Selebriti Cafe Mansion Herman Deru DPRD


KH Hafidz: LGBT Ganggu Kehidupan Beragama

0

Jakarta, jurnalsumatra.com – Ketua Masyarakat Pondok Pesantren KH Hafidz Taftazani menyatakan isu LGBT  (Lesbian, Gay, Biseksual dan Transgender) belakangan ini semakin memprihatinkan karena bisa mengganggu kehidupan beragama di Tanah Air lantaran dikait-kaitkan dengan Hak Asasi Manusia (HAM).
LGBT, dalam prespektif Islam, jelas masuk kategori haram. Selain itu juga melanggar fitrah manusia dan tidak mengindahkan ajaran agama, kata KH Hafidz dalam percakapan dengan Antara di Jakarta, Jumat.
Pengertian fitrah di sini adalah sesuatu yang melekat pada diri manusia dan harus disalurkan dengan benar, juga dalam implementasinya di tengah masyarakat tidak mengganggu orang lain.

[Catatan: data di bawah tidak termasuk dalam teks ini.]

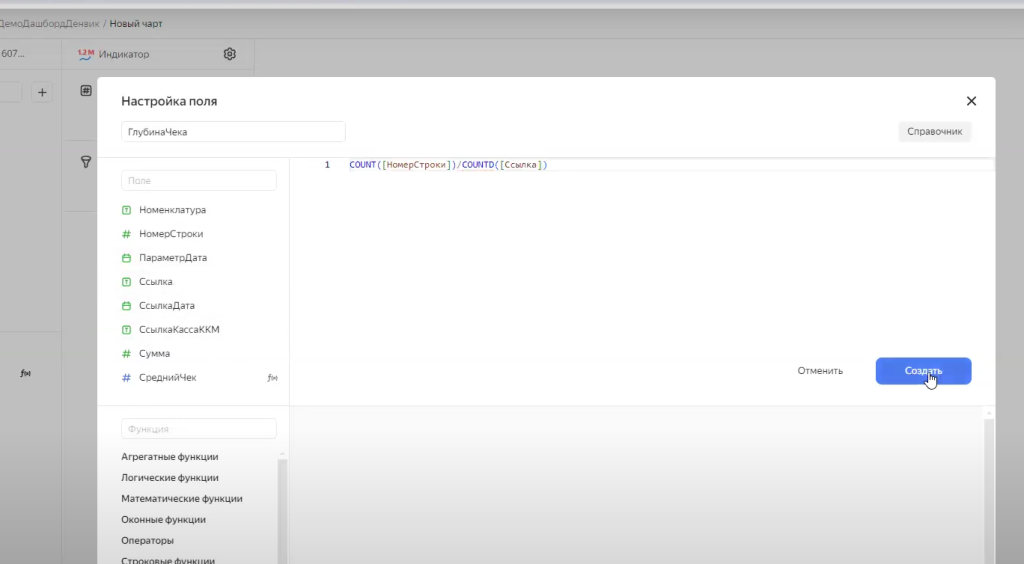Click the Индикатор chart type icon
The image size is (1024, 564).
tap(85, 54)
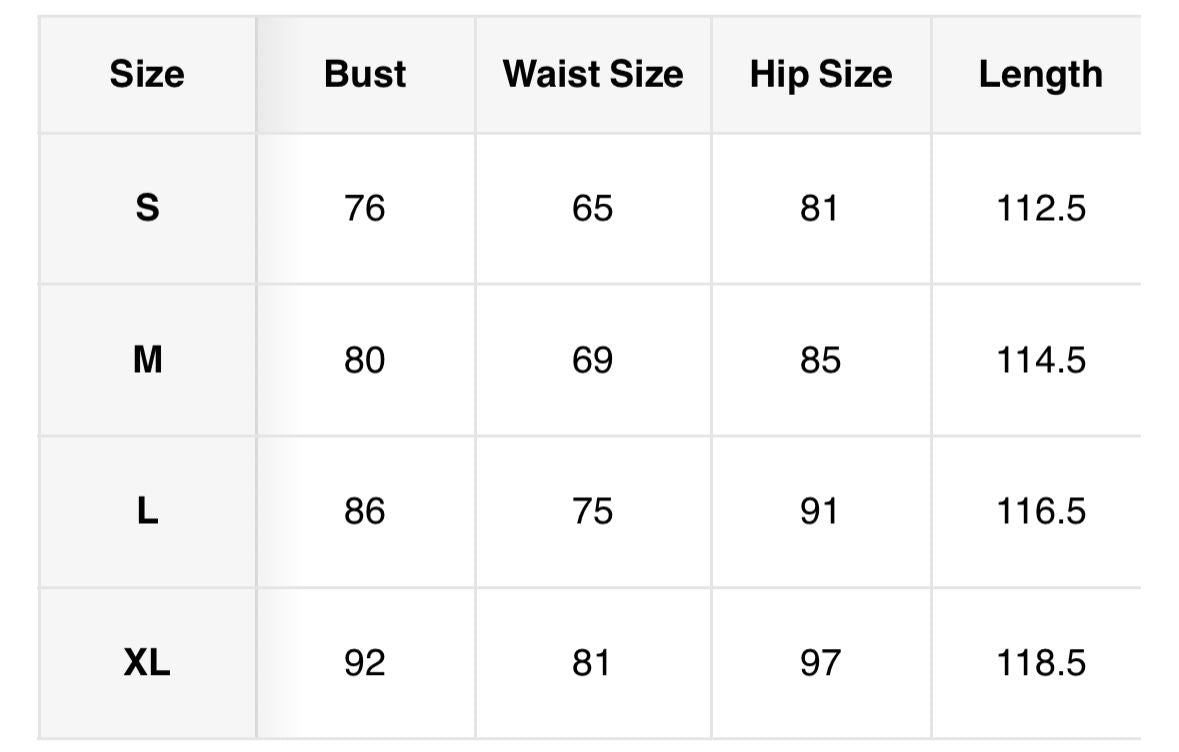Click hip value 85 in M row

LGBT, lanjut dia, belakangan ini menginginkan dapat pengakuan dari khalayak ramai dengan mengusung HAM. Jika demikian, pembicaraannya tidak akan menyambung. Agar pembicaraan menyambung, perlu dipertanyakan dulu apakah pengusung HAM tersebut memiliki suatu keyakinan atau agama.
Jika tidak, maka pembahasannya tidak menemui titik temu. Hafidz memberi contoh, jika seseorang mengemudikan kendaraan di jalan raya secara bebas, maka akan berbenturan dan mengalami kecelakaan. Korban bukan hanya di pihak pengemudi ugal-ugalan, tetapi orang banyak pun dirugikan lantaran aturan lalu lintas tidak dipatuhi.

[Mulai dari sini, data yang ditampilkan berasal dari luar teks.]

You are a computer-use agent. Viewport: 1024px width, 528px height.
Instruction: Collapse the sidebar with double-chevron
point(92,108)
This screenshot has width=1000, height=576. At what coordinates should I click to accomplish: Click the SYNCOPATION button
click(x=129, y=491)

Juga jika ada wanita berjalan mengenakan pakaian minim, terbuka auratnya sehingga menimbulkan rangsangan birahi lawan jenis, menimbulkan rangsangan syahwat, maka akan mengganggu orang ramai. Pasalnya, wanita bersangkutan dinilai tak beradab, melanggar kesopanan atau tidak beretika, katanya.
Untuk itu, katanya lagi, para pemangku kepentingan: Kementerian Agama dan instansi lainnya, perlu mempertimbangkan kasus LGBT ini dapat dibahas untuk dimasukkan pada Rancangan Undang-Undang (RUU) Perlindungan Beragama.

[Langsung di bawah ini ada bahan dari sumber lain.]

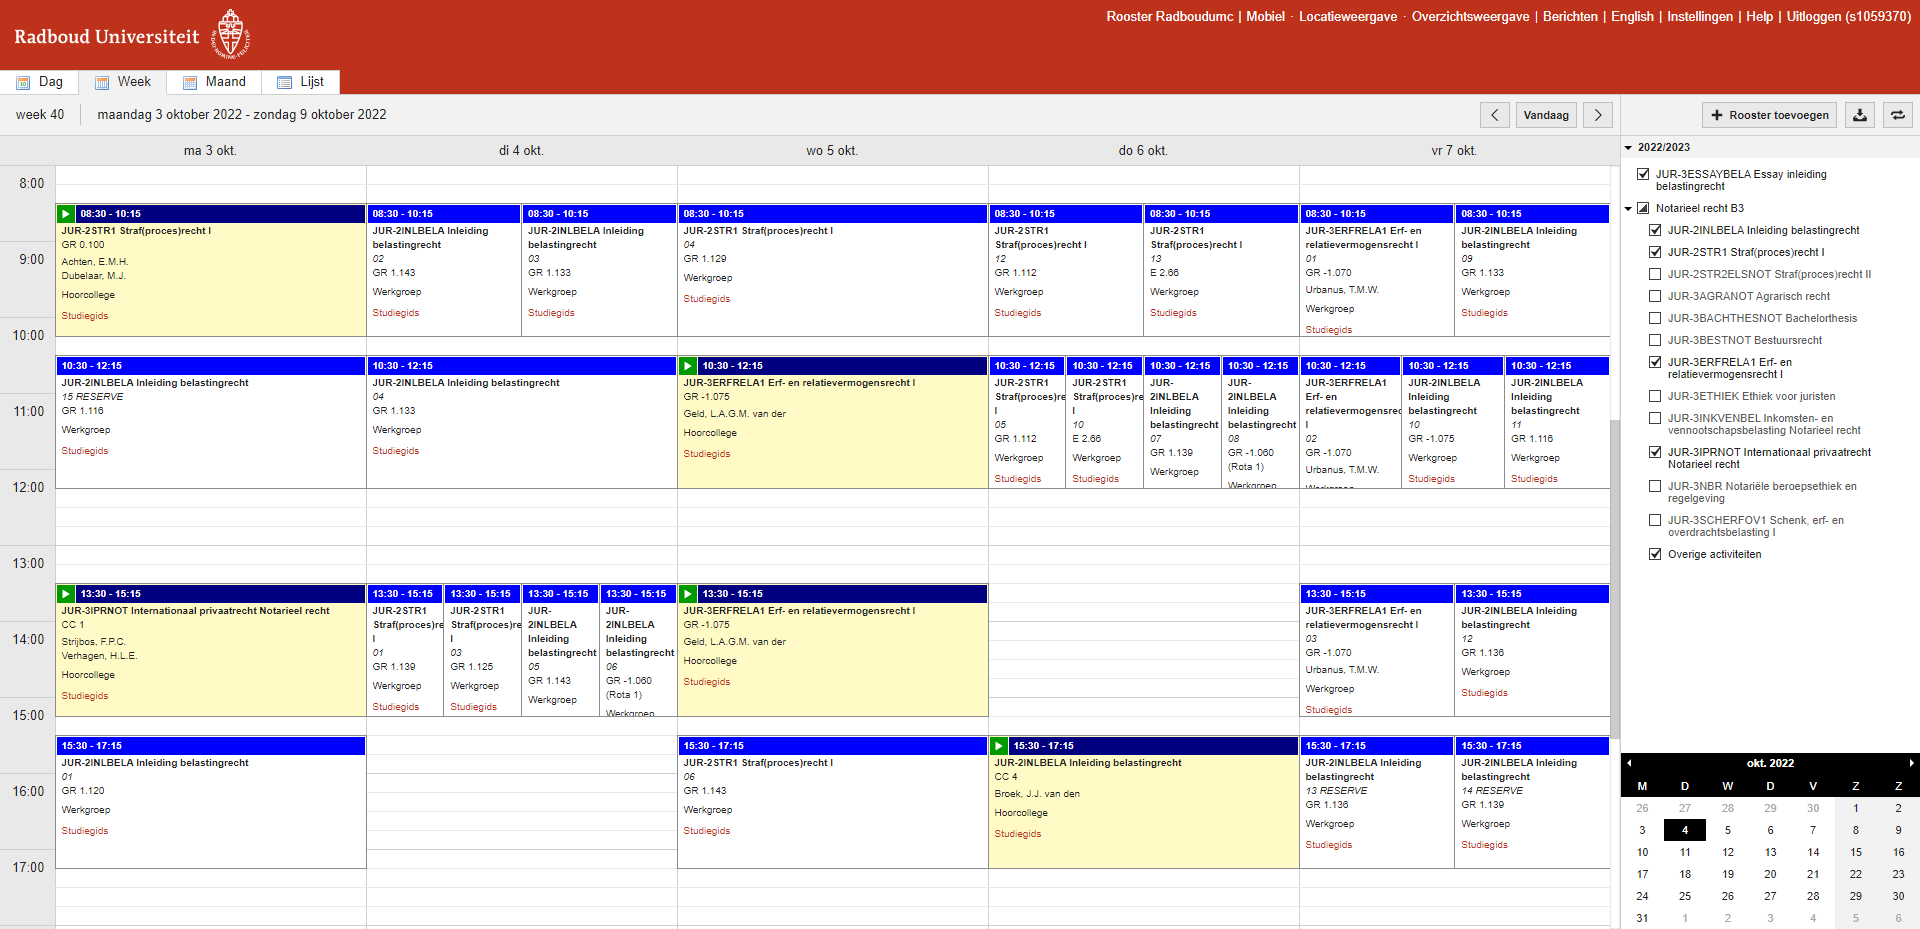This screenshot has width=1920, height=929.
Task: Click the vertical scrollbar of the schedule
Action: (1614, 580)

Sebelumnya, Badan Penasihatan, Pembinaan dan Pelestarian Perkawinan (BP4) menyatakan bahwa semakin terbuka menunjukkan identitasnya di ruang publik dan menuntut pengakuan atas dasar Hak Asasi Manusia (HAM).
Ketua Umum BP4 Pusat Wahyu Widiana mengatakan bahwa kelompok LGBT kini sangat intensif memanfaatkan media informasi, termasuk media sosial, memberi pengaruh yang tidak baik terhadap mental dan moral generasi bangsa.
LGBT tidak tepat dipandang sebagai Hak Asasi Manusia dan bukan LGBT fenomena natural, tetapi suatu kelainan dan masalah sosial yang memerlukan penanganan secara baik dan komprehensif.(anjas)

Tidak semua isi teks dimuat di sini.